With respect to the next wave of ISTCs, there is a risk with respect
to education and training, and the risk is that there will be
a lack of clarity about what is expected by those who are commissioning
the education and training and those in the ISTCs who are going
to be providing it. Going back to the reasons of the ISTC: speed
has been one of the reasons, to get through a reasonable number
of procedures and to cut waiting lists. Once you start to train
people, you would reduce the number of procedures you can do because
you are taking time to show somebody else how to do that. For
example, if you are doing cataracts, as a ball-park figure you
might get through eight cataract procedures or so if you have
a specialist who is doing the cataracts and not training; you
might get through four or five if that specialist is training
somebody else to do them. That is fine, as long as everyone goes
into the arrangement, with respect to what is expected of the
ISTC, understanding all the issues.
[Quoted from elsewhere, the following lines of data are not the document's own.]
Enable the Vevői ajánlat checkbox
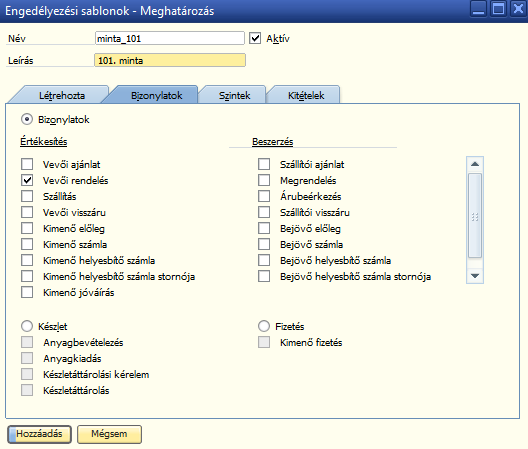(x=27, y=164)
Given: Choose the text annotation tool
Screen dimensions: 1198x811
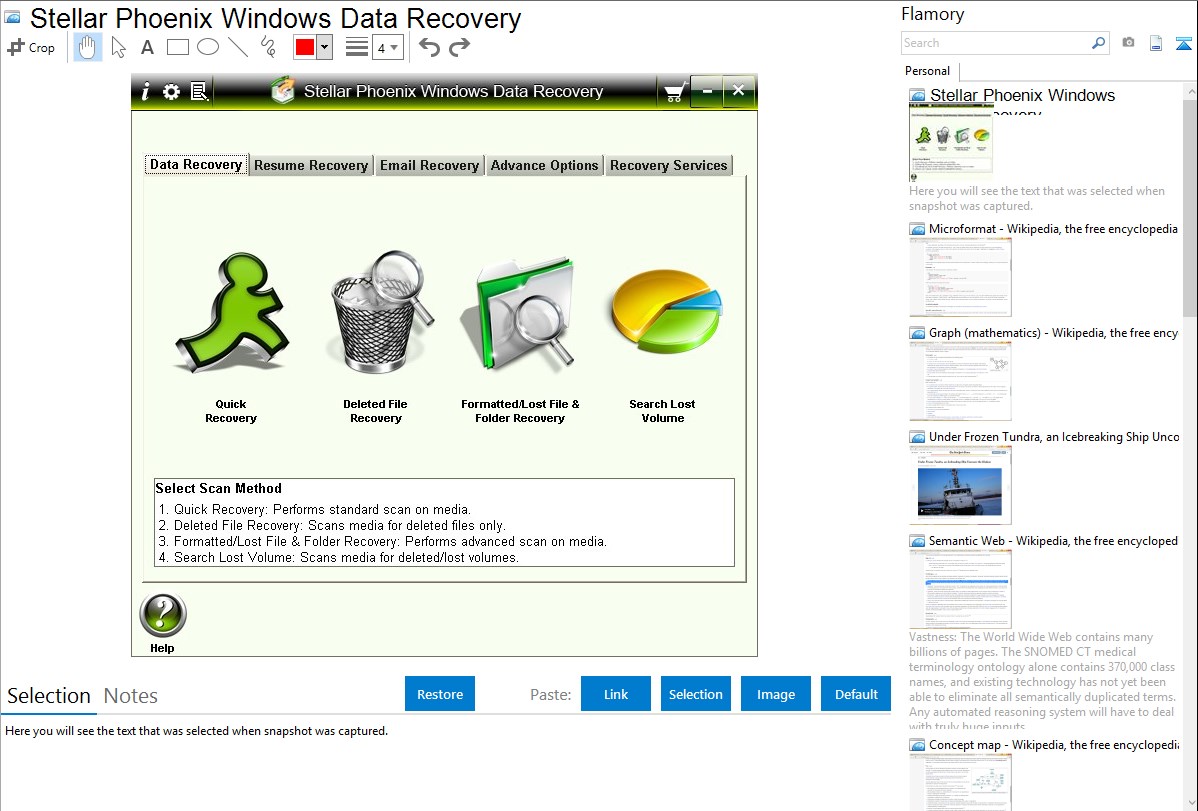Looking at the screenshot, I should point(147,47).
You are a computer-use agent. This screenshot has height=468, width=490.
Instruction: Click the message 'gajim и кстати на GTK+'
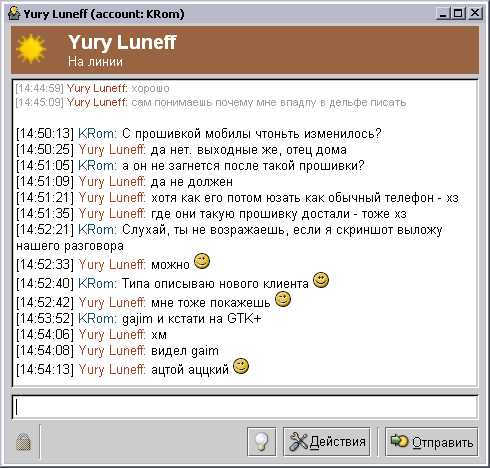pyautogui.click(x=192, y=319)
It is not fine if the ISTC
signed up to the same throughput as before while agreeing to take
on training, unless that was explicitly acknowledged in some way
in the contract. So there is a risk to the next phase of ISTCs
and how they will handle the education and training aspect.
Q259 Mr Campbell: Who would have
to bear the cost? Do you have to bear the cost?
Professor Rubin: The costs for
undergraduate and postgraduate medical education are handled slightly
differently. In the case of undergraduate medical education, there
is more flexibility, in that there is something called SIFT which
reflects the additional costs of education and training. In the
case of postgraduate medical education, it is the salaries of
the trainees that are held by postgraduate deans who are held
responsible for postgraduate training. That is not the whole answer.
Paying for the trainee is fine, but the trainee is being trained
and you are still reducing the throughput while the trainee is
being trained, so there has to be time to work through. What does
it really mean to have educational training going on in ISTC?
Those negotiations have to be intelligent and informed so that
everybody goes into the arrangement with their eyes wide open.